=== Text shown ===

A confederation (also known as a confederacy or league) is a union of sovereign groups or states united for purposes of common action. Usually created by a treaty, confederations of states tend to be established for dealing with critical issues, such as defence, foreign relations, internal trade or currency, with the central government being required to provide support for all its members. Confederalism represents a main form of intergovernmentalism, defined as any form of interaction around states that takes place on the basis of sovereign independence or government.

The nature of the relationship among the member states constituting a confederation varies considerably. Likewise, the relationship between the member states and the general government and their distribution of powers varies. Some looser confederations are similar to international organisations. Other confederations with stricter rules may resemble federal systems.

Since the member states of a confederation retain their sovereignty, they have an implicit right of secession. The political philosopher Emmerich de Vattel said: "Several sovereign and independent states may unite themselves together by a perpetual confederacy without each, in particular, ceasing to be a perfect state.... The deliberations in common will offer no violence to the sovereignty of each member".

Under a confederation, compared to a federal state, the central authority is relatively weak. Decisions made by the general government in a unicameral legislature, a council of the member states, require subsequent implementation by the member states to take effect; they are not laws acting directly upon the individual but have more the character of interstate agreements. Also, decision-making in the general government usually proceeds by consensus (unanimity), not by the majority. Historically, those features limit the union's effectiveness. Hence, political pressure tends to build over time for the transition to a federal system of government, as in the American, Swiss and German cases of regional integration.

Confederated states

In terms of internal structure, every confederal state is composed of two or more constituent states, referred to as confederated states. Regarding their political systems, confederated states can have republican or monarchical forms of government. Those that have a republican form (confederated republics) are usually called states (like states of the American Confederacy, 1861-1865) or republics (like republics of Serbia and Montenegro within the former State Union of Serbia and Montenegro, 2003-2006). Those that have a monarchical form of government (confederated monarchies) are defined by various hierarchical ranks (like kingdoms of Iraq and Jordan within the Hashemite Arab Union in 1958).

Examples

Belgium
Many scholars have claimed that the Kingdom of Belgium, a country with a complicated federal structure has adopted some characteristics of a confederation under the pressure of separatist movements, especially in Flanders. For example, C. E. Lagasse declared that Belgium was "near the political system of a Confederation" regarding the constitutional reform agreements between Belgian Regions and between Communities, and the director of the Centre de recherche et d'information socio-politiques (CRISP) Vincent de Coorebyter called Belgium "undoubtedly a federation...[with] some aspects of a confederation" in Le Soir. Also in Le Soir, Professor Michel Quévit of the Catholic University of Leuven wrote that the "Belgian political system is already in dynamics of a Confederation".

Nevertheless, the Belgian regions and the linguistic communities do not have the autonomy to leave the Belgian state. As such, federal aspects still dominate. Also, for fiscal policy and public finances, the federal state dominates the other levels of government.

=== Dataset ===

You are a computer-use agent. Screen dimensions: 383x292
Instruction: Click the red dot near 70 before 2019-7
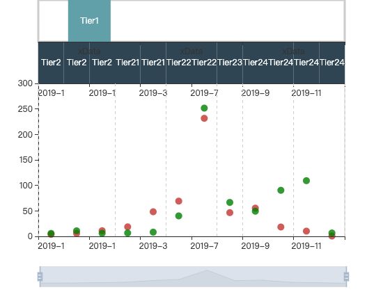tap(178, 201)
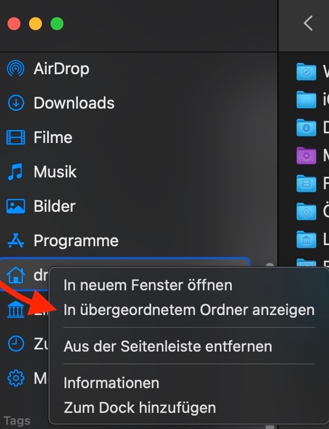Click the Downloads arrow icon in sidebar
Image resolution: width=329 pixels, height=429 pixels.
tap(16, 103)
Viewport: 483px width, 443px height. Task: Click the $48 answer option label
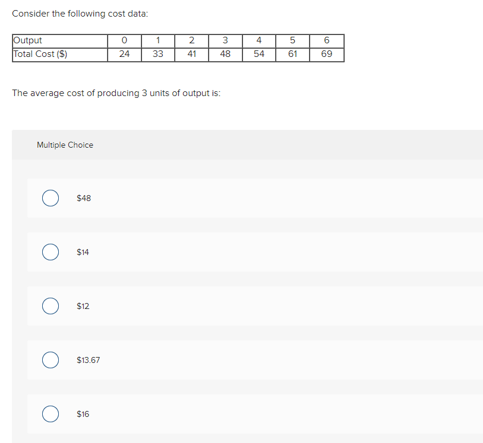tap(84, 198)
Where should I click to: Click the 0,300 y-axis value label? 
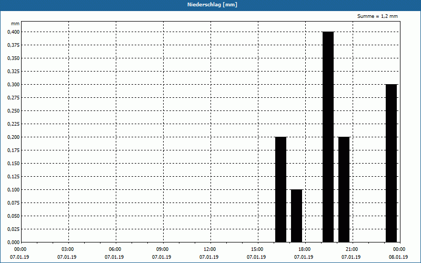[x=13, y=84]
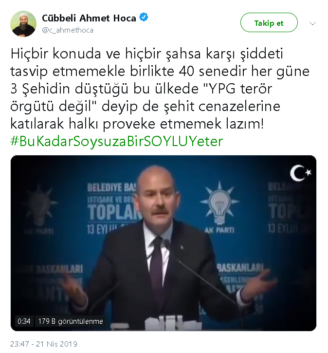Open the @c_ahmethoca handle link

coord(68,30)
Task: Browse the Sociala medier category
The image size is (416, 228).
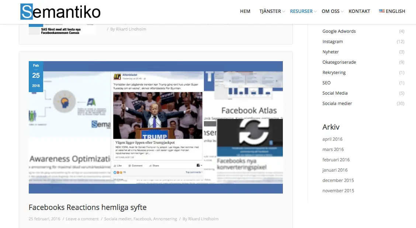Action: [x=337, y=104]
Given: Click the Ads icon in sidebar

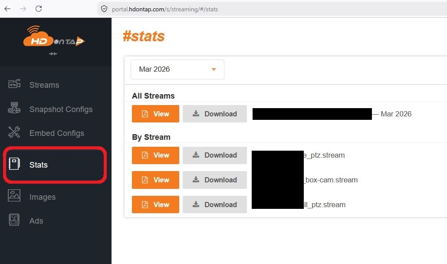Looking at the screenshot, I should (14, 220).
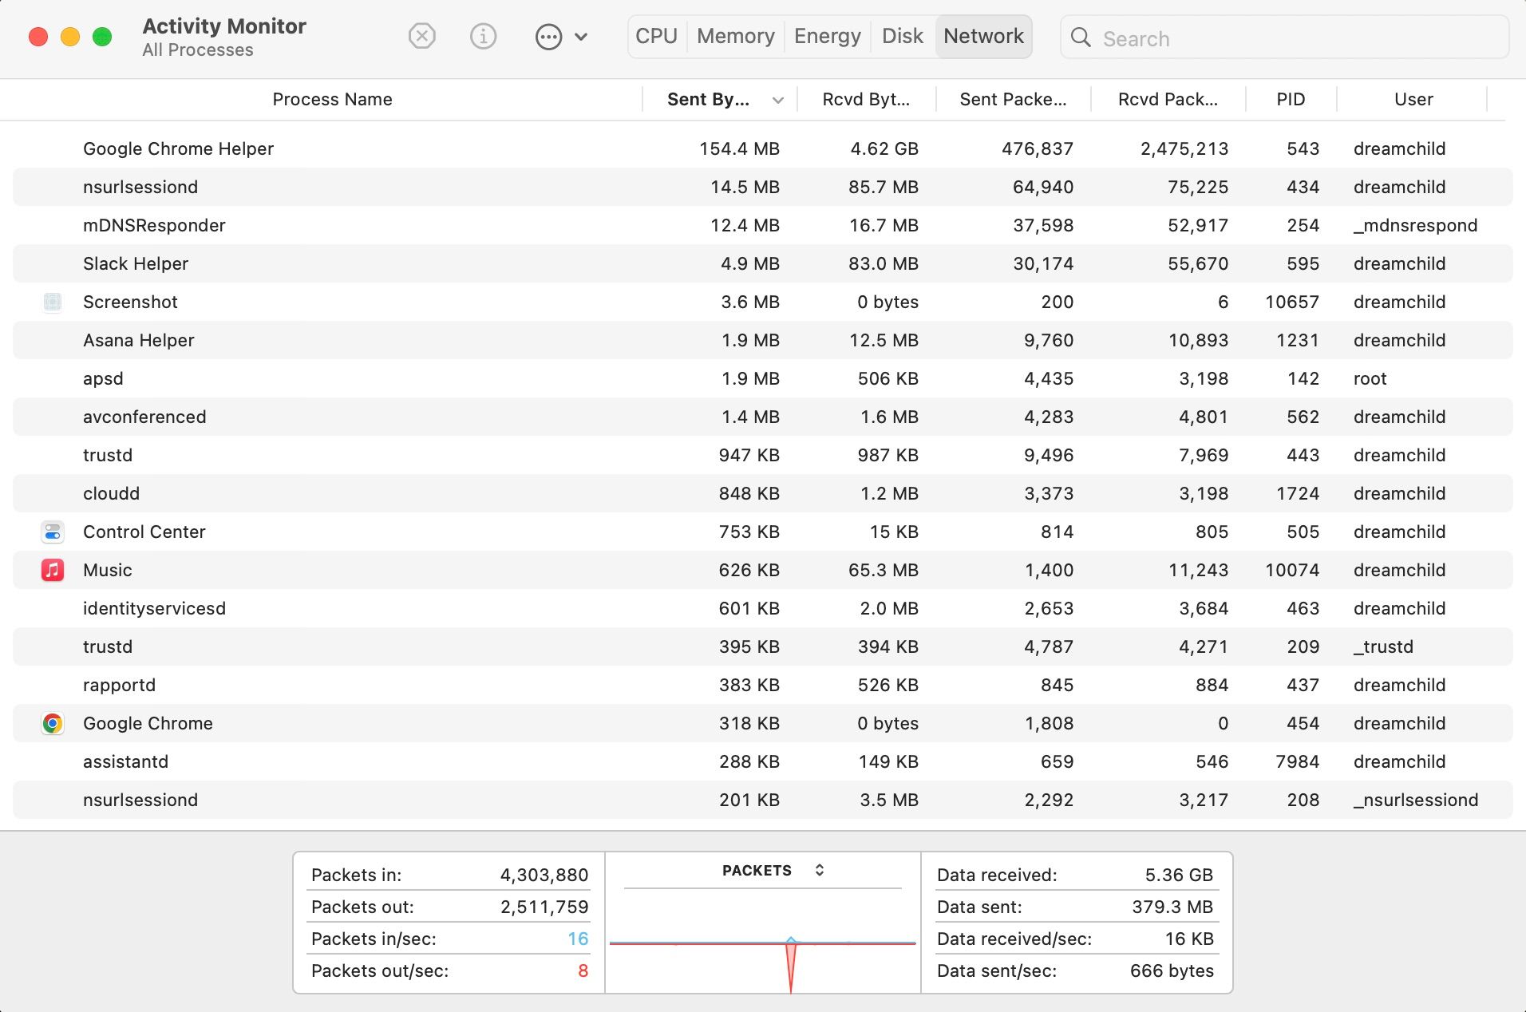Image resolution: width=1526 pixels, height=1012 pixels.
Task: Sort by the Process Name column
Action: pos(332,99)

===
=== Dataset ===

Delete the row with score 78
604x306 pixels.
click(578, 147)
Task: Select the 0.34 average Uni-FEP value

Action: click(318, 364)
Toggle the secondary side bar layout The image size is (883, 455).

===

(Short task)
Please extend the text on confederations, starting right after its last sentence, "Also, for fiscal policy and public finances, the federal state dominates the other levels of government."

(Written response)
The increasingly-confederal aspects of the Belgian Federal State appear to be a political reflection of the profound cultural, sociological and economic differences between the Flemish (Belgians who speak Dutch or Dutch dialects) and the Walloons (Belgians who speak French or French dialects). For example, in the last several decades, over 95% of Belgians have voted for political parties that represent voters from only one community, the separatist N-VA being the party with the most voter support among the Flemish population. Parties that strongly advocate Belgian unity and appeal to voters of both communities usually play only a marginal role in nationwide general elections. The system in Belgium is known as consociationalism.

That makes Belgium fundamentally different from federal countries like Switzerland, Canada, Germany and Australia. National parties receive over 90% of voter support in those countries. The only geographical areas comparable with Belgium within Europe are Catalonia, the Basque Country (both part of Spain), Northern Ireland and Scotland (both part of the United Kingdom) and parts of Italy, where a massive voter turnout for regional (and often separatist) political parties has become the rule in the last decades, and nationwide parties advocating national unity draw around half or sometimes less of the votes.

Benelux
The Benelux is a politico-economic union of the states of Belgium, the Netherlands, and Luxembourg bound through treaties and based on consensus between the representatives of the member states.

They partially share a common foreign policy, especially in regards to their navies through the BeNeSam. The Dutch defence minister (2010-2012) Hans Hillen even said on Belgian radio that it is not impossible that the three armed forces of the member-states could be integrated into "Benelux Armed Forces" one day.

Because of this the Benelux is sometimes labeled as a "kind of confederation" by, for example; Belgian Minister of State Mark Eyskens.

Canada

In Canada, the word confederation has an additional unrelated meaning. "Confederation" refers to the process of (or the event of) establishing or joining the Canadian federal state.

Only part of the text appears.